Full Text
Doklady of the Academy of Sciences of the USSR
1964. Volume 155, No. 3
PHYSICAL CHEMISTRY
V. I. BEREZIN
VIBRATIONAL SPECTRA AND AROMATICITY OF SIX-MEMBERED AZACYCLES
(Presented by Academician V. N. Kondrat’ev, 3 XII 1963)
Many works in quantum chemistry are devoted to the calculation of force constants of molecules. However, quantum-chemical calculations, at any practically attainable accuracy, cannot serve to determine molecular force constants with an accuracy sufficient for calculating vibrational frequencies in proper agreement with experimental data. Therefore there remains only one way to determine force constants, namely, to calculate them from experimental values of frequencies and amplitudes of vibrations.

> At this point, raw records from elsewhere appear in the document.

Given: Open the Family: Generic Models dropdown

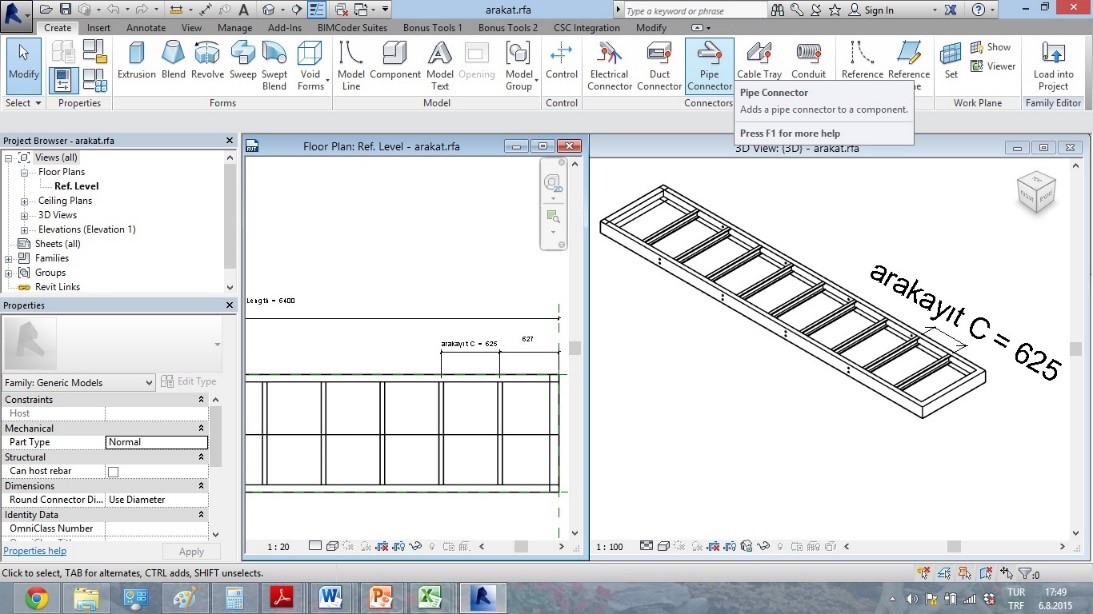Looking at the screenshot, I should click(149, 382).
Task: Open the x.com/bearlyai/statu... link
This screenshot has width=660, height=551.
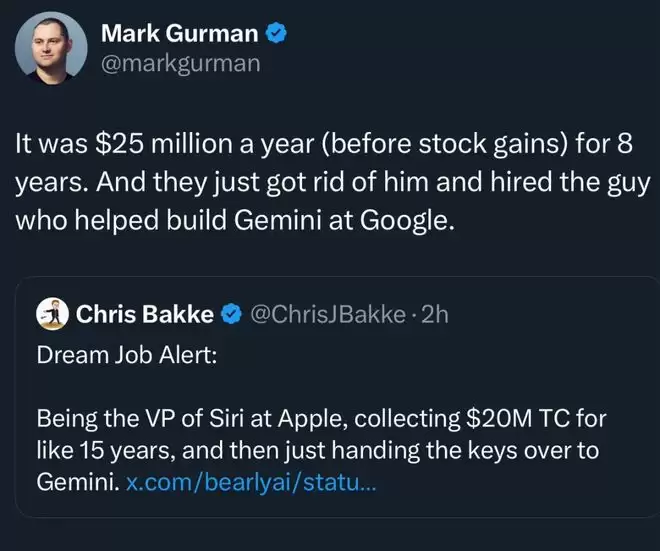Action: 254,483
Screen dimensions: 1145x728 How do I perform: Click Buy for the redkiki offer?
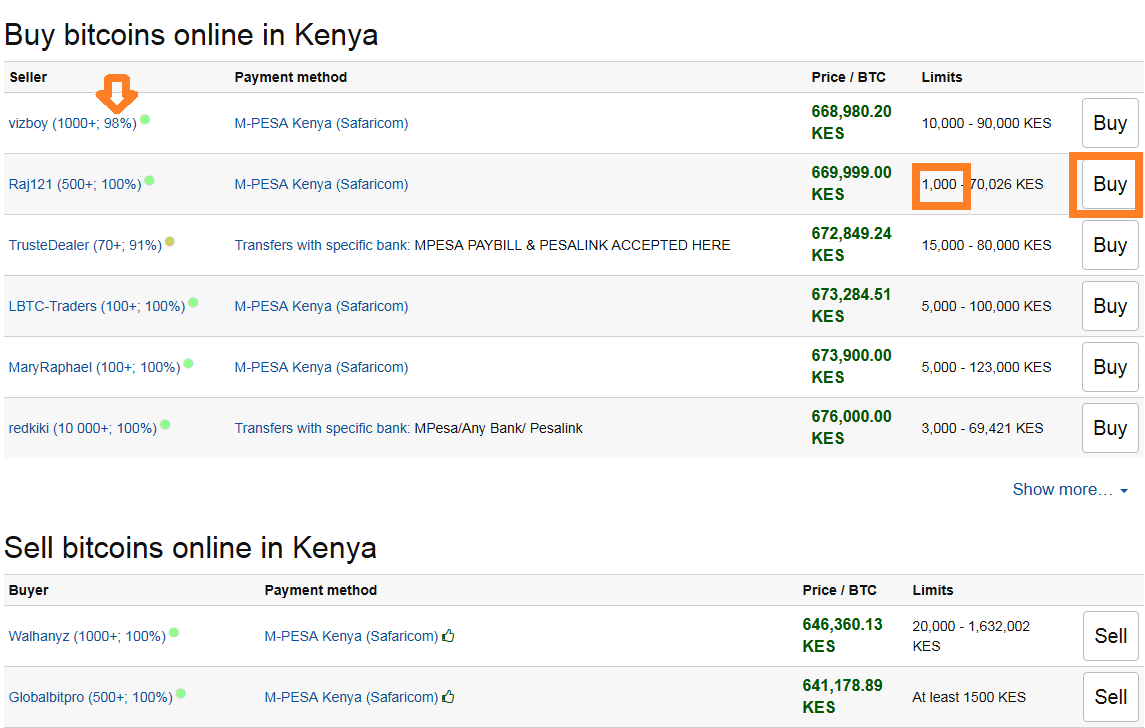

The force constants found by a semiempirical method are a quantitative characteristic of the properties of the electronic shells of molecules. Nevertheless, up to now the correlation between force constants and other parameters characterizing the electronic shell and the chemical behavior of a polyatomic molecule has scarcely been investigated. In the present work an attempt is made to establish such correlations.
Table 1
Diagonal influence coefficients of cyclohexane, benzene, and azacycles (in units of \(10^{-6}\ \mathrm{cm}^2\))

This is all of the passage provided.